Mol Nyrt., Hungary’s oil and gas company, agreed to discuss possible changes in how it runs Croatia’s national refiner after the government in Zagreb began a push to reassert control over the $7.3 billion company.
Croatia owns 44.84 percent of INA Industrija Nafte d.d. and wants to renegotiate a 2009 accord that gave Mol control after a judge ruled it was signed in an “act of corruption” under former Prime Minister Ivo Sanader, who was later convicted of corruption. Mol, with 49.1 percent in INA, said last week it would not cede control even if it may consider some changes to the agreement.
Croatia agreed with Mol to increase investment in INA and allow a “a bigger contribution to Croatia’s economy” after authorities complained that Mol resisted spending to develop INA and was running it as a subsidiary rather than a stand-alone company, according to the government’s website.
“We have agreed to develop INA in accordance with the interests of the Republic of Croatia,” Economy Minister Ivan Vrdoljak told journalists after meeting Mol officials in Zagreb.
Mol’s shares fell 1.2 percent at 2:00 p.m. in Budapest to 16,270 forint, while INA’s shares rose 1.6 percent to 4,291 kuna in Zagreb.
Mol threatened to sue Croatia for 2 billion kuna ($351 million) if the talks were not successful because the state has not made good on its 2009 pledge to take over INA’s money-losing gas unit. INA produced 38 percent of Mol’s oil and gas output in the first half of 2013.
The two sides agreed to meet once a month to discuss management, cost controls, investment, profit sharing, buying oil and gas, retail and wholesale operations, and the gas business, the government said in the statement. Officials from Mol did not immediately comment after the talks.

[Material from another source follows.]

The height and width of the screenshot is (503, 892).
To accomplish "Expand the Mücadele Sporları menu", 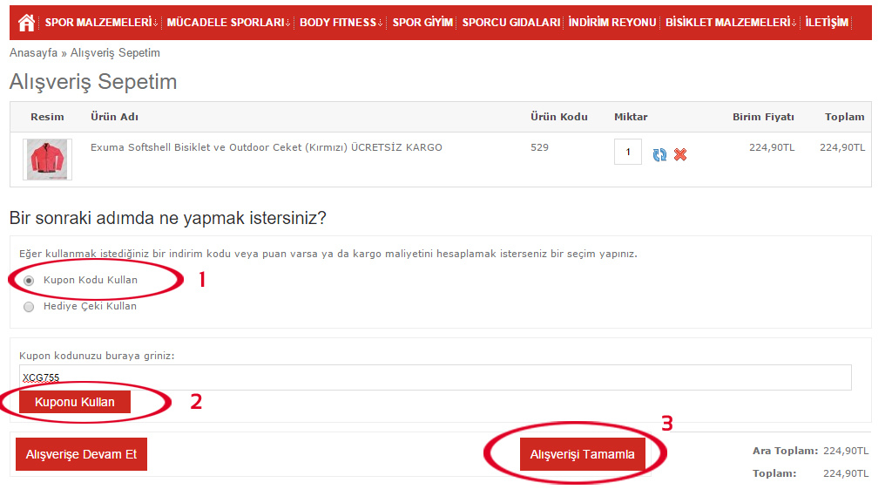I will point(228,23).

“Clearly the negotiations will be tough, since the Croatian authorities have put forward a number of requests and Mol doesn’t want to lose its control over INA, which has important upstream assets,” Oleg Galbur, analyst at Raiffeisen Centrobank AG, said by e-mail. “In my opinion, both parties realize that a break-up would represent a negative outcome for them,” said Galbur, who has a hold rating on Mol.
Mol first bought into INA in 2003 and increased its stake in 2009. Successive governments in the European Union’s newest member have since struggled to reverse the contract arranged by Sanader, who quit office in July of that year and was later convicted of bribery and abuse of power.
Sanader, who was sentenced to 10 years in prison, is appealing the verdict, and Mol has denied any wrongdoing.
The Supreme Court is expected to rule on Sanader’s appeal in the coming months. Should the Supreme Court uphold the verdict, Croatia may seek to annul the contract which, according to Prime Minister Zoran Milanovic, “the former government signed in a very unusual way.”
“There is a legal procedure against the person who signed that contract, who was prime minister at that time, and who was pronounced guilty in a non-binding verdict,” Milanovic told reporters yesterday in Zagreb. A confirmation of the verdict raises the “possibility of nullifying the contract.”
Croatian prosecutors have also pushed for Hungary to assist with questioning Mol Chairman Zsolt Hernadi, who signed the contracts with Sanader’s government.
The prosecutors said they may also pursue further action, including an EU-wide arrest warrant. Mol considers Croatian allegations against Hernadi to be “unfounded,” a Mol spokesperson said on July 11.
Mol supervisory board Chairman Gyorgy Mosonyi said last week the company may consider some changes to the shareholding agreement, such as veto rights. He said Mol won’t give up management control in INA, adding he was confident differences between the two shareholders can be resolved.
Failing to reach an agreement with Croatia may force Mol to sell its stake, Peter Szentirmai, a Budapest-based analyst at KBC Groep NV unit KBC Securities, said by phone.
“Such a robust change wouldn’t necessarily be positive for Mol, with the final outcome hinging on the price it would get for the INA stake,” said Szentirmai, who has a sell rating on the Hungarian company.
Croatia has contacted Russia’s OAO Rosneft as a potential buyer of Mol’s stake and part of the government’s stake as a way of solving the dispute, Bloomberg reported on Sept. 6, citing people familiar with the matter.
Milanovic’s office said on Sept. 9 the government is not in talks with the Russian company over selling the state stake.